Há de qualquer forma, de modo absoluto ou não, um separar-se entre as coisas. E é a crise que leva o homem à crítica, ao trabalho analítico, ao exame das partes de um todo, para apreender mais concretamente o todo. Há nela um dualismo vetorial: a diácrise, que é a separação constante, intensiva, e a sincrise, que é a reunião dos elementos dispersos. A crítica que é a aplicação da inteligência no exame da realização de crise, que é todo objeto finito de exame, realiza a diácrise de início, para proceder, afinal ,a síncrise.

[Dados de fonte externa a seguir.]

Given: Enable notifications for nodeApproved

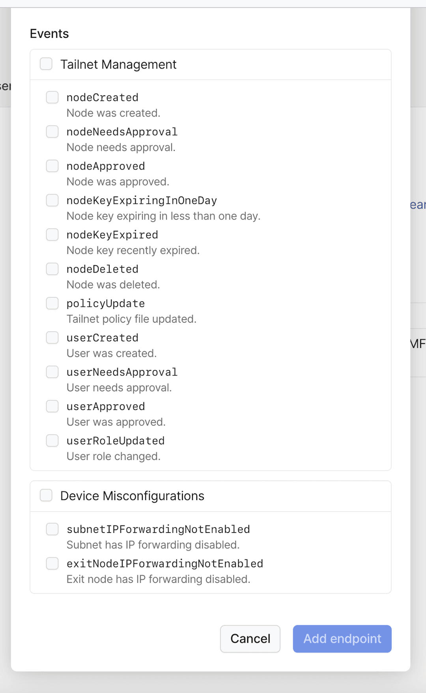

Emprega-se o termo para indicar as situações instáveis e oscilantes entre impulsos antagônicos, entre forças contrárias, quando a oposição cria a diácrise. Deste modo, em todos os campos do conhecimento, e em todos os setores da vida humana, encontramos sempre instalada a crise. Daí poder-se falar em crise intelectual, em crise econômica, em crise política, em crise ética, em crise moral, etc. (5)


(1) SILVA, Deonísio da. De Onde Vêm as Palavras: Origens e Curiosidades da Língua Portuguesa. 16.ed. rev. e ampl. Osasco, SP:Novo Século, 2009.

(2) DUROZOI, G. e ROUSSEL, A. Dicionário de Filosofia. Tradução de Marina Appenzeller. Campinas, SP: Papirus, 1993.

(3) LOGOS – ENCICLOPÉDIA LUSO-BRASILEIRA DE FILOSOFIA. Rio de Janeiro: Verbo, 1990.

(4) OUTHWAITE. W. e BOTTOMORE, T. Dicionário do Pensamento Social do Século XX. Rio de Janeiro, Zahar, 1996.

(5) SANTOS, M. F. dos. Dicionário de Filosofia e Ciências Culturais. 3. ed. São Paulo: Matese, 1965.




"eutopia", Espaço exterior materializado, .percepcionado como .suscetível de realizar os valores e aspirações locais.